▸ ÉNONCÉ 1:
D'après le passage fourni, combien de personnes les experts de l'organisation régionale ont-ils recommandé de retirer des listes électorales ?

▸ PASSAGE FOURNI:
En mars 2020, après des mois de crise politique due aux manifestations de l’opposition, le manque d’intervention effective de la Cedeao ainsi que de l’Union africaine permet à Alpha Condé d’organiser les élections législatives et le référendum en vue d’adopter une réforme constitutionnelle. L’organisation régionale a dépêché une mission d’experts à Conakry pour vérifier la fiabilité du fichier électoral devant servir pour le double scrutin. Ces derniers ont recommandé le retrait de 2,5 millions de personnes des listes électorales pour l’organisation d’élections transparentes mais ces modifications ne seront pas implémentées par le gouvernement. Bien qu’il ait été boycotté par une large frange des électeurs, le double scrutin ouvre la voie pour une nouvelle constitution qui permet au président sortant de se présenter pour un troisième mandat. Les observateurs, internationaux et régionaux, ont d’ailleurs manqué à l’appel lors de ces deux scrutins en raison du refus du gouvernement guinéen prétextant la crise sanitaire. En octobre 2020, après une révision du fichier électoral, les élections présidentielles, boycottées par la plupart des acteurs politiques, sont maintenues . Le 18 octobre 2020, Alpha Condé remporte les élections présidentielles à la majorité des voix dès le premier tour.

▸ EXTRAITS DU LISTING:
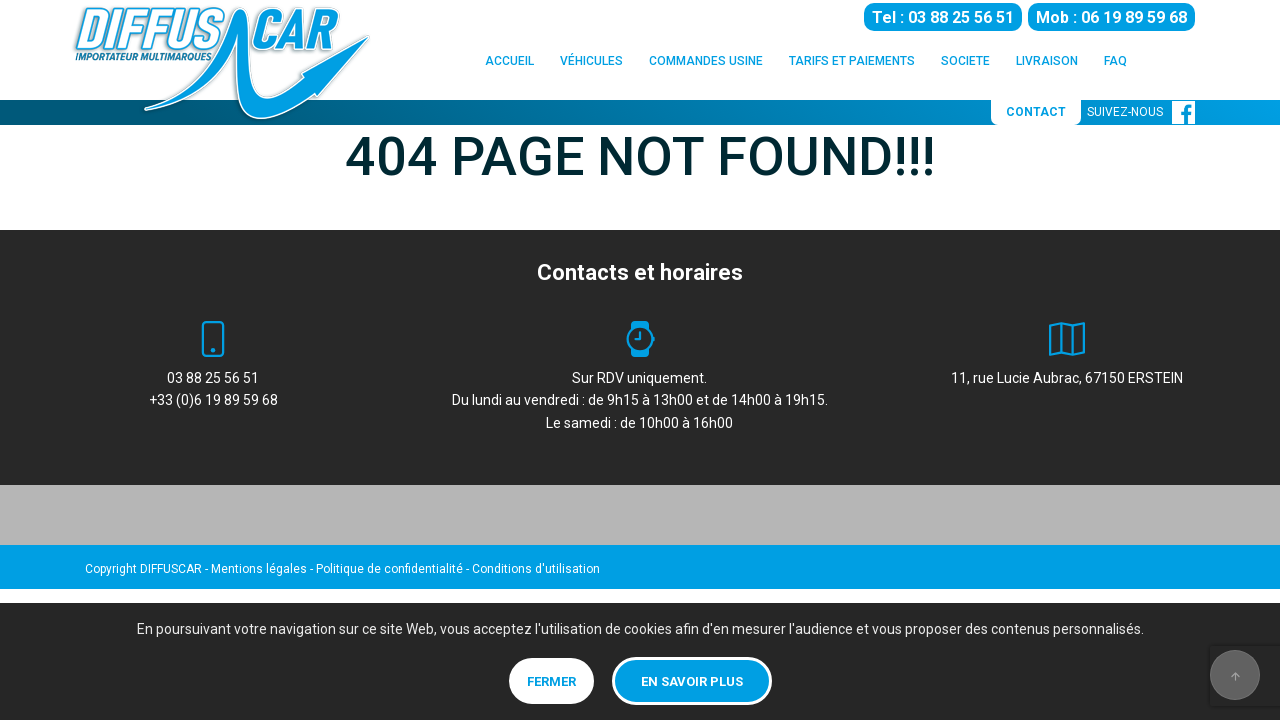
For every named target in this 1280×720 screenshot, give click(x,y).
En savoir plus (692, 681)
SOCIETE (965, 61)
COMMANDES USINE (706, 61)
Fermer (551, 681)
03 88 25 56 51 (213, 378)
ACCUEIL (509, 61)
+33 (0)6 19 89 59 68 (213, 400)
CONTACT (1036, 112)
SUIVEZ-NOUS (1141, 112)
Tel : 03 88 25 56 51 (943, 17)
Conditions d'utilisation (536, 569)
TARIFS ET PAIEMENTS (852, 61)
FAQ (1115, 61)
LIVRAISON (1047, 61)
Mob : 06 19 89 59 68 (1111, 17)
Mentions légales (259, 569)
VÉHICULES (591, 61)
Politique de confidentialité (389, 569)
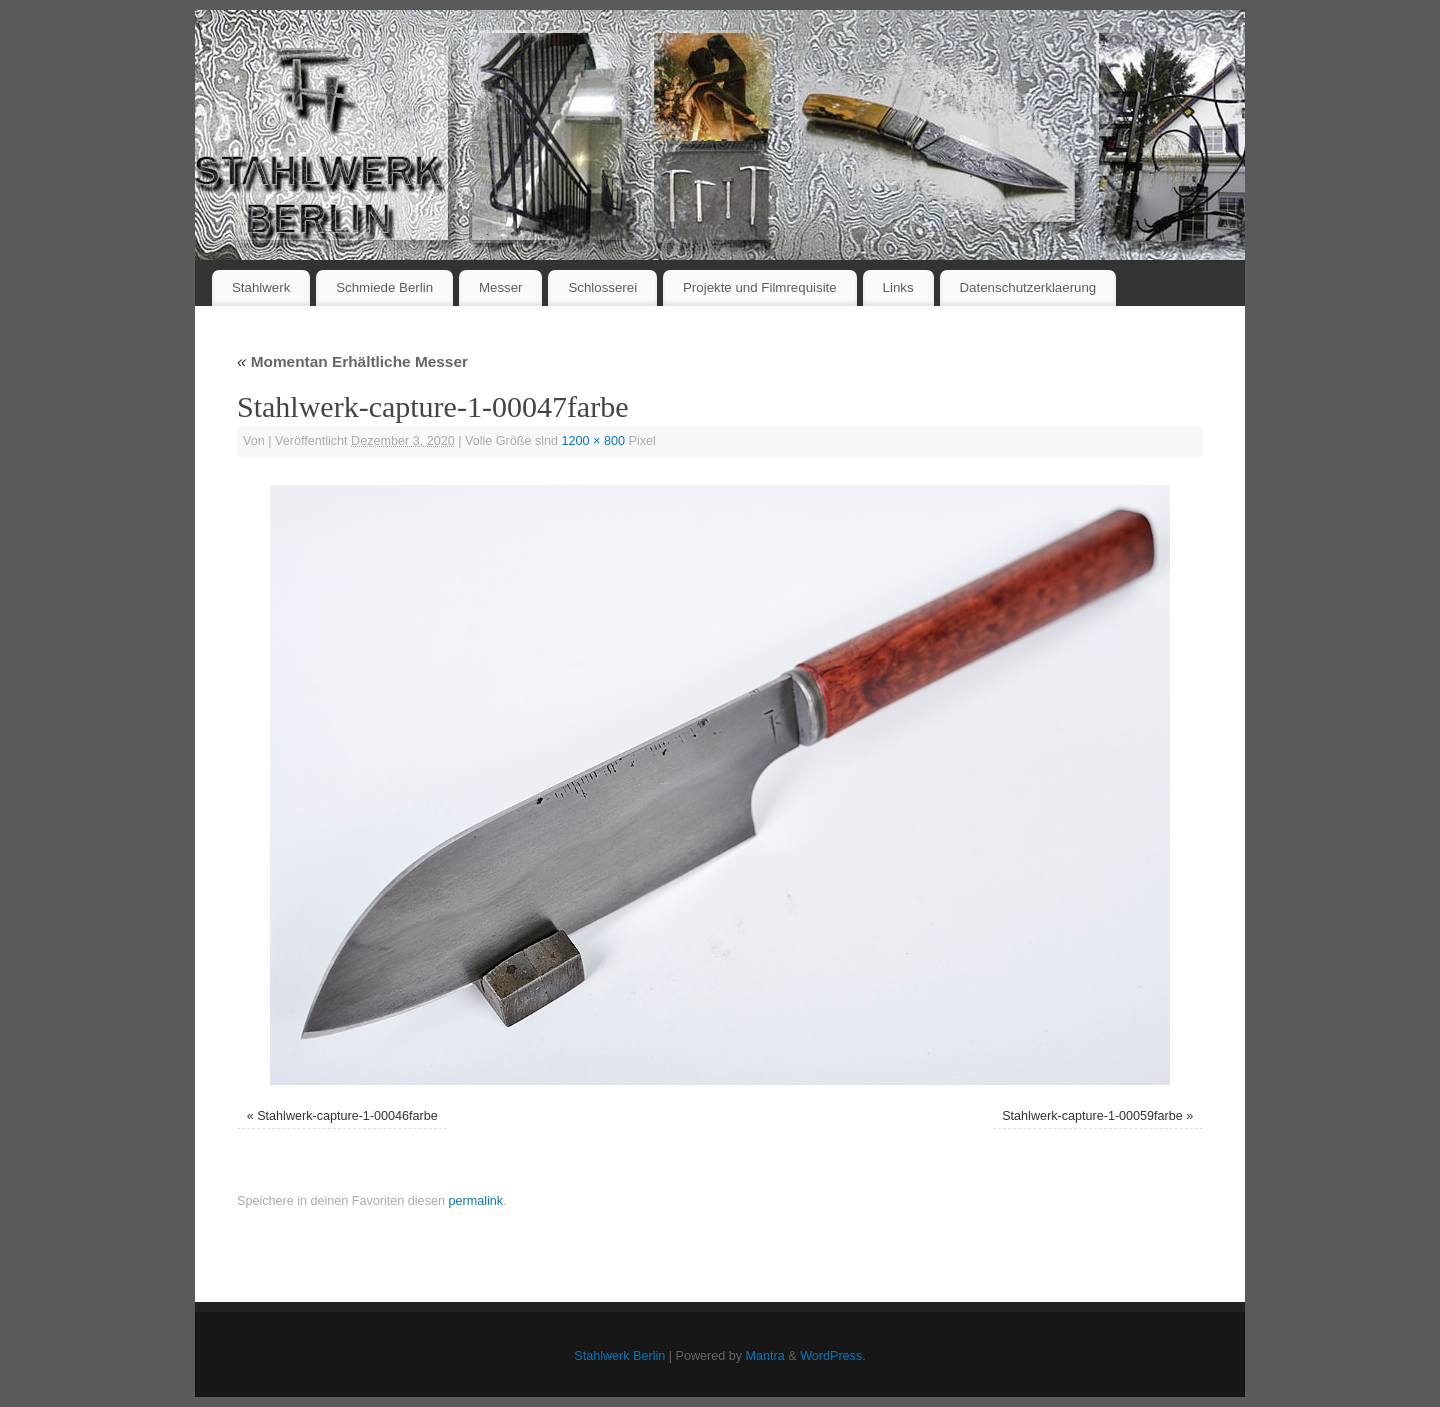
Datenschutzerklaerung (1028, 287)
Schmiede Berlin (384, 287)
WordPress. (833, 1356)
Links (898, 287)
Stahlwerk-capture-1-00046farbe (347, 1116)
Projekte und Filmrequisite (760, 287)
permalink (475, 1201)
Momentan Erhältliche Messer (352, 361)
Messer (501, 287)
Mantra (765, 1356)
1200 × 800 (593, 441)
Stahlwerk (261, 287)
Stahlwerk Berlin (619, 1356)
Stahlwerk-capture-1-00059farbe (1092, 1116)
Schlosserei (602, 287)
---
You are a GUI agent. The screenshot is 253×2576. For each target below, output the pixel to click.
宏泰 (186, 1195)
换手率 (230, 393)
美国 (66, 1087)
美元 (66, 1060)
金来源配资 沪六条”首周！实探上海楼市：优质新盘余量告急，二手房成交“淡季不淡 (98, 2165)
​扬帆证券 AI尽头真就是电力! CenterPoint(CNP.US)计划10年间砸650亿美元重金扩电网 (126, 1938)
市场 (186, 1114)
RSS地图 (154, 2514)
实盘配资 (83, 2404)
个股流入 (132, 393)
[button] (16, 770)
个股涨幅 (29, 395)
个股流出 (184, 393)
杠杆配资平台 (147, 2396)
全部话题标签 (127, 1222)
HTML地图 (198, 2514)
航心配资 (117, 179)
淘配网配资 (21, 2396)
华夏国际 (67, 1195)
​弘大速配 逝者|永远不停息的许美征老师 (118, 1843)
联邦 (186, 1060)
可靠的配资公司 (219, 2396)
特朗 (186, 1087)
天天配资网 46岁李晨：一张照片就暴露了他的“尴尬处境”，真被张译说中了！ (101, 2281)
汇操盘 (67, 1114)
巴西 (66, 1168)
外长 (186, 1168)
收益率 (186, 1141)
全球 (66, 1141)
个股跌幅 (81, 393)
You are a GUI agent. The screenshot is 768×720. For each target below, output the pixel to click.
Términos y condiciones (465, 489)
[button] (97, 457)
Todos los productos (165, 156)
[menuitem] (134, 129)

▸ ÉNONCÉ 2:
Renvoyez chaque ligne du listing qui contient la chaîne "capture", en respectant la casse.

▸ CORRIGÉ 1:
2,5 millions de personnes.

▸ CORRIGÉ 2:
Stahlwerk-capture-1-00046farbe (347, 1116)
Stahlwerk-capture-1-00059farbe (1092, 1116)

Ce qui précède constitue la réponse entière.